I know we’ve talked about having backup power available for various things, and I’m wondering whether there’s a significant benefit to having a pure sine wave vs. a modified sine wave for doing things like charging devices, running computers, etc.

Basically looking at something that could provide emergency power for some tech, run a small chest freezer if there was an extended outage, etc. And “pure” is significantly more expensive than modified.

Anybody have any thoughts?

There are a couple of different time spans here.

~0-20 minutes, intermittent use

Catch power dips. Time to shutdown computers, charge phones if an extended outage. This is ups territory.

hours, days

If well stocked, your freezer should be good for a day or two with no/limited opening. Beyond that, you’re looking at deep-cycle batteries and an inverter, or a small generator. I bought a duel-fuel generator that can run on propane so I don’t have to worry about gasoline sitting around and going bad, and for safety. Also a consideration if you have refrigerated medications.

sine/modified sine

Can’t really speak to this, other than to say I have this CyberPower (simulated sine) and it gives me about 6-8 minutes to power down my iMac Pro, 2 monitors, half dozen external drives, Synology NAS, cable modem, and Synology router.

Most of the things you want to run off a UPS are fine with modern modified sine waves.

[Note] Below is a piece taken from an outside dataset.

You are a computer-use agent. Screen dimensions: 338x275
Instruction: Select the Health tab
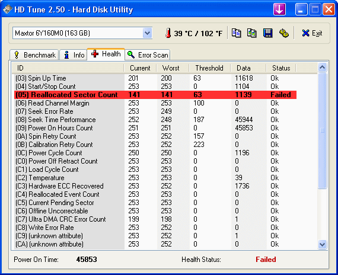coord(106,54)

Certain types of motors and resistance circuits don’t like it.

I have multiple UPSs on computer equipment and a backup generator. The UPSs handle the outage until the generator kicks in. Recent storm knocked power out for 3 hours and all worked well.

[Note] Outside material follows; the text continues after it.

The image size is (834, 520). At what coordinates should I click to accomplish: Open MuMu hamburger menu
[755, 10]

Yeah - I’m looking at this category, with enough power to keep phones topped off, the chest freezer / fridge running, etc. And output would need to be high enough to catch the initial surge load from the compressor in the chest freezer / fridge.

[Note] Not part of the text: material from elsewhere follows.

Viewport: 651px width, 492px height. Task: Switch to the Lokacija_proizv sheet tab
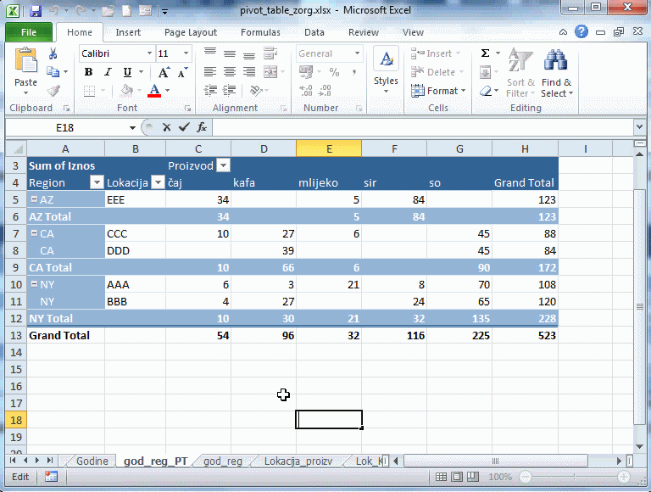(296, 461)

Since we’re in an apartment, I was looking at 1 or 2 large deep-cycles and a 1500W inverter (again, surge load) from someplace like Harbor Freight or Amazon. Getting a pure sine wave would almost double the inverter cost, hence the question.

Any experience running a fridge/freezer on a modified sine?

What kind of computer(s)? I went with sine based on this information as I have an iMac.

I think motors are more efficient on sine waves, which would increase battery run time. I don’t use a UPS for anything motorized, though, so I have looked into this minimally.

As for the freezer, you can keep things frozen during a short term power loss if you leave the door shut. Food will stay frozen for days if the freezer is well stocked with frozen food/blocks of ice (field tested by a family member during a multi-day unplanned/unexpected power outage). One strategy is to keep bottles of frozen water in the freezer when it begins to empty of food. Barring a catastrophic regional power outage, you can also just buy bags of ice to pop in the freezer if your neighbourhood is experiencing an extended power loss. I suspect this method will preserve your food for longer than an affordable UPS could.

I should also add that I occasionally get too excited about deals at Costco and buy more food than can fit in my fridge (I can’t say no to a big bag or three of Koru apples!). I put the extra food (not meat) in a cooler with an ice pack. The food can keep least a week in there easily. I’d use the same strategy during a long power outage: I’d put a bunch of ice in the fridge and keep it closed as much as possible. In a pinch I’d sacrifice bags of frozen veg to keep the fridge cold. You can used the thawed veg to make soup stock after, so no waste.

Yes, I have a MSW inverter in my motorhome and it runs a KitchenAid reefer, an induction cooktop, and a microwave. The microwave doesn’t produce as much output so it takes about 20% longer cook time. TVs, satellite receiver, usb chargers all work fine.